Femme non rééducable © Jérémy F Marron

Femme non-rééducable de Stefano Massini par la Cie Souricière au Théâtre de Lenche

L’Interview
Vincent Franchi (compagnie Souricière)

 

Le Théâtre de Lenche ouvre une fenêtre sur l’histoire contemporaine. Femme non rééducable du jeune auteur italien Stefano Massini ravive la mémoire de la journaliste russe Anna Politkovstaïa, assassinée en 2006. Rencontre avec le metteur en scène de ce drame qui raconte en filigrane l’actualité d’un pays gangréné par la corruption et l’avidité du pouvoir en place.

 

En 2006, l’assassinat d’Anna Politkovskaïa ébranle le monde occidental et met le doigt sur l’un des conflits les moins monnus de l’histoire récente : la deuxième guerre de Tchétchénie. Pourquoi y revenir aujourd’hui ?
Dans la pièce, Anna Politkovskaïa se rappelle de la dernière année de sa vie. Quand j’ai découvert le texte de Stefano Massini, je connaissais à peine cette journaliste et l’histoire de la guerre de Tchétchénie.

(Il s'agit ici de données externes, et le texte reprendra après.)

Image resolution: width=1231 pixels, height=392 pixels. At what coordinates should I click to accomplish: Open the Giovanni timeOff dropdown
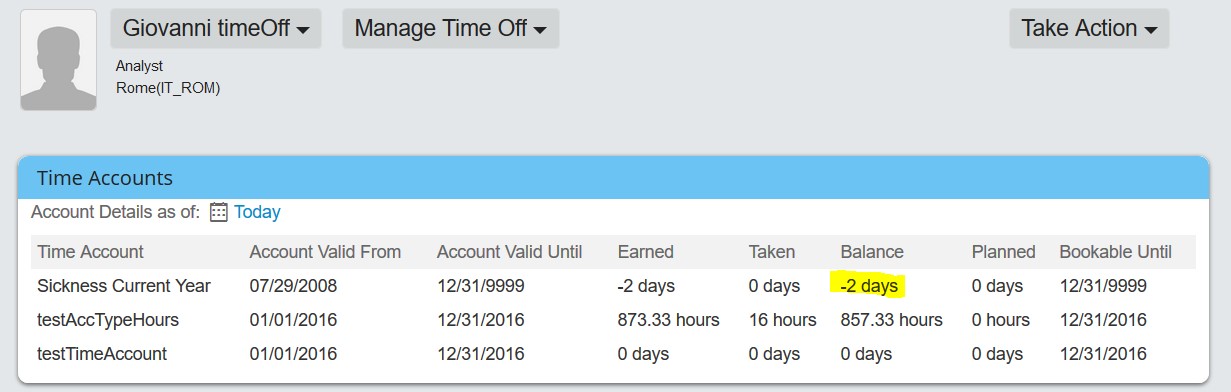pos(216,28)

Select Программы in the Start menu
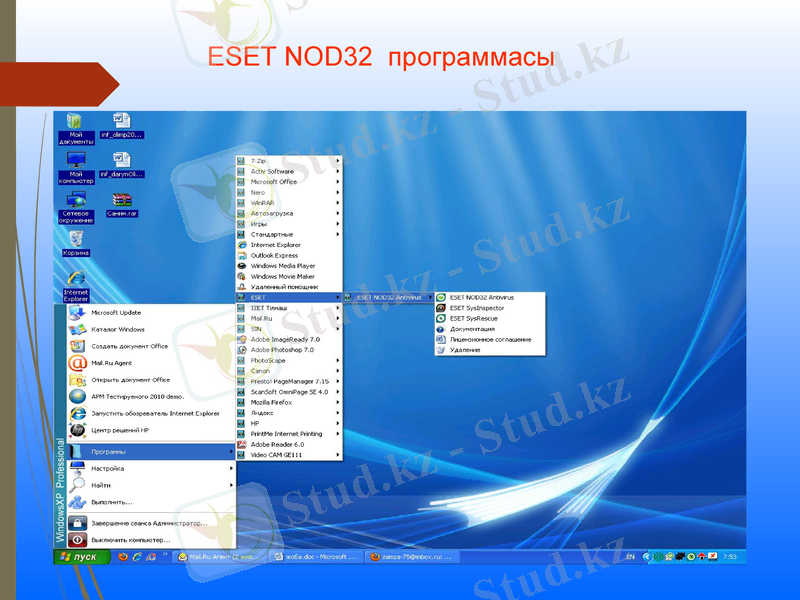point(110,452)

Ça a été le coup de foudre pour un texte qui tord le cou aux a priori. Cette deuxième guerre contre la population tchétchène va être menée par Vladimir Poutine en tant que nouveau président russe devant une communauté internationale aveugle, surtout après le 11 septembre 2001. Les Européens ont laissé faire une guerre qui donnera lieu à une épuration ethnique. Politkovskaïa n’a de cesse de dénoncer les exactions et est finalement assassinée en 2006.

 

Ce passage de l’histoire résonne étonnamment juste face aux heurts actuels…
Ce qui m’a plu, c’est que cette pièce ne parle pas seulement de la Tchétchénie mais aussi de nous. Elle nous ouvre sur l’extérieur et nous place devant notre responsabilité de citoyen, face à notre paresse et à notre repli sur soi aussi. Quelque chose y capte l’époque, montre les extrêmes, les racismes, les nationalismes exacerbés… Si des journalistes disparaissent, sont persécutés, c’est parce que le régime actuel ne veut pas laisser filtrer d’information. Poutine était très cohérent dans sa politique de récupération du territoire tchétchène, comme il l’est en Crimée. Seulement aujourd’hui, il n’existe plus de figure emblématique donnant un écho aussi concerné aux événements qui touchent la Russie.

 

Maud Narboni incarne Anna Politkovskaïa. Pourquoi était-ce évident à vos yeux ?
Nous avions déjà travaillé ensemble. Elle fait partie des rares comédiennes capables de prendre des risques sans hésiter, de celles qui « font la peau » à leur personnage. Elle va chercher des nourritures chargées d’émotion et de violence, ce dont j’avais besoin.

 

Le personnage se remémore sa dernière année de vie face à d’autres personnes. D’où votre choix d’un dialogue sur scène ?
Le travail de remémoration de l’actrice se fait à la manière de Proust, c’est-à-dire que le souvenir va retraverser le « présent du souvenir ». C’est la magie du théâtre, capable de faire revivre le passé sur les planches. Il fallait un contrepoids. Amine Adjina incarne ses interlocuteurs, tous des hommes (soldats russes, médecins tchétchènes…). Il est une extension de la mémoire de la journaliste, qui l’aide à préciser son souvenir.

 

Concernant le texte, vous insistez sur son caractère non militant. Pourquoi refuser l’étiquette de théâtre « engagé » ?
Ce n’est pas du théâtre documentaire militant et désincarné. Nous nous inscrivons dans le théâtre dramatique et concerné sans être donneur de leçons. Anna Politkovskaïa est montrée comme un humain avec ses doutes et ses ambiguïtés, sa non maîtrise parfois d’un égocentrisme presque mythologique. Massini dresse un portrait dans une tradition purement théâtrale, entre Antigone et Cassandre. Je suis pour un théâtre qui aborde le monde sans répondre aux grandes questions, mais en les abordant.

Propos recueillis par Sandrine Lana

 

Femme non-rééducable de Stefano Massini par la Cie Souricière : jusqu’au 26/10 au Théâtre de Lenche (4 place de Lenche, 2e).